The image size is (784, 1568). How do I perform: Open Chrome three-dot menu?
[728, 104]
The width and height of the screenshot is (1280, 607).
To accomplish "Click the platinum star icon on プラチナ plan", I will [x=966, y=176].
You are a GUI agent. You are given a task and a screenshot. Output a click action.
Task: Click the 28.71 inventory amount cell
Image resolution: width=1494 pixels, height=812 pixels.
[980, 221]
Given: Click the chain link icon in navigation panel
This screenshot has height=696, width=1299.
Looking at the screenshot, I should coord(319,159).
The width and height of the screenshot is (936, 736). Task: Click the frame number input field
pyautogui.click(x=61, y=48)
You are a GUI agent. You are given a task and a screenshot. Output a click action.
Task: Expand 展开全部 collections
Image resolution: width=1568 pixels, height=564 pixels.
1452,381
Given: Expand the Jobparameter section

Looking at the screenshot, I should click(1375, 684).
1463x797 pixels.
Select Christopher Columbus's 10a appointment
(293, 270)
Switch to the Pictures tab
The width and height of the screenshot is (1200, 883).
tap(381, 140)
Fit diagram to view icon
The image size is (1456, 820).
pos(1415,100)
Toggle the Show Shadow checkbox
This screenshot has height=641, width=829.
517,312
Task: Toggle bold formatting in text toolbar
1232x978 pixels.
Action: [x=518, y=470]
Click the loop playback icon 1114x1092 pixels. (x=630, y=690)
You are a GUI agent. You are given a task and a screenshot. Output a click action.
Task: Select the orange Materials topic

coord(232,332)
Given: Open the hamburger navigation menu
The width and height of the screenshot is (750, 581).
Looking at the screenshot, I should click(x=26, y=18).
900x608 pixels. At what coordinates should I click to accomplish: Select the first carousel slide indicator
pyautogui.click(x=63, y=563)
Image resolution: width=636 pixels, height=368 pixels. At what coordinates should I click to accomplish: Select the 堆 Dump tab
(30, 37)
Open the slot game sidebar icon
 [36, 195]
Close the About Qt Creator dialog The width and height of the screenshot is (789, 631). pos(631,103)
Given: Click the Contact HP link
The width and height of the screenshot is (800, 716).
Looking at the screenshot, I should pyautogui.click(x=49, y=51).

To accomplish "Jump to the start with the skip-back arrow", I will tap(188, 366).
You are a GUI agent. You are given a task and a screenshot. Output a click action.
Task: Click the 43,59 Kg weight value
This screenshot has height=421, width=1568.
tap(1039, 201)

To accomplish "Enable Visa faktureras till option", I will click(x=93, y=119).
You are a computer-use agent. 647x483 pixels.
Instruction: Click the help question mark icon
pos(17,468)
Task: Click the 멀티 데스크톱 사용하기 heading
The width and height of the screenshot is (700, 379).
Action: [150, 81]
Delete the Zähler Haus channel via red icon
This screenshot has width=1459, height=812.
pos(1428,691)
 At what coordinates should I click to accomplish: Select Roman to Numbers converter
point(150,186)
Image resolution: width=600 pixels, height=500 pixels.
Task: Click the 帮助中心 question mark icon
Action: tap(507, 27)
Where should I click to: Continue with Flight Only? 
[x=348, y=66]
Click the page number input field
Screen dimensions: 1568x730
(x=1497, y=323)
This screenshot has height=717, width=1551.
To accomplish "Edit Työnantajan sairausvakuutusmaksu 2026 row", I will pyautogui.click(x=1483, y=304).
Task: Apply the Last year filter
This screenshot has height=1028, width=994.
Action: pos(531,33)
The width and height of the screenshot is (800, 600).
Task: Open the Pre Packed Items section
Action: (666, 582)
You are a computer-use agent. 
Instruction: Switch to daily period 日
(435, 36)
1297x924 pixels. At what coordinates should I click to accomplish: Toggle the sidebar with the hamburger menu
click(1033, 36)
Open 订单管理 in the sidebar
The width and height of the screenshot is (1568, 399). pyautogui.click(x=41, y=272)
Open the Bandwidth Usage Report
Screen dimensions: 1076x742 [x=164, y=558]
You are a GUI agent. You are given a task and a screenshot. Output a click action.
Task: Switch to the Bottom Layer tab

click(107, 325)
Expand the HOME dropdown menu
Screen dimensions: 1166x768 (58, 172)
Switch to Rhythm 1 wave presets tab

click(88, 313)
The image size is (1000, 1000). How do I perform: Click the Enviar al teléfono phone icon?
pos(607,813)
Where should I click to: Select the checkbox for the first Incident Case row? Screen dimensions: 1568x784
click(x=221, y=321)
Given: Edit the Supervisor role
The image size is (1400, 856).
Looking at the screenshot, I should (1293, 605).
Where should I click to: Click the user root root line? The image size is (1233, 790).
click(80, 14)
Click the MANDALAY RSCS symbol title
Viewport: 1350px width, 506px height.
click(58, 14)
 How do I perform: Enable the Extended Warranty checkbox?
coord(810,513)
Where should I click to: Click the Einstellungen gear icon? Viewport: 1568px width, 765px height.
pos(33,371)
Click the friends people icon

┄┄┄┄┄┄┄┄┄┄

> [ASSIGNMENT]: Going through the entries, return every line holding the word "will".

> [SOLUTION TO THIS PROBLEM]:
To accomplish "Click the platinum star icon on プラチナ plan", I will [x=966, y=176].
To accomplish "Jump to the start with the skip-back arrow", I will tap(188, 366).
To accomplish "Enable Visa faktureras till option", I will click(x=93, y=119).
To accomplish "Edit Työnantajan sairausvakuutusmaksu 2026 row", I will pyautogui.click(x=1483, y=304).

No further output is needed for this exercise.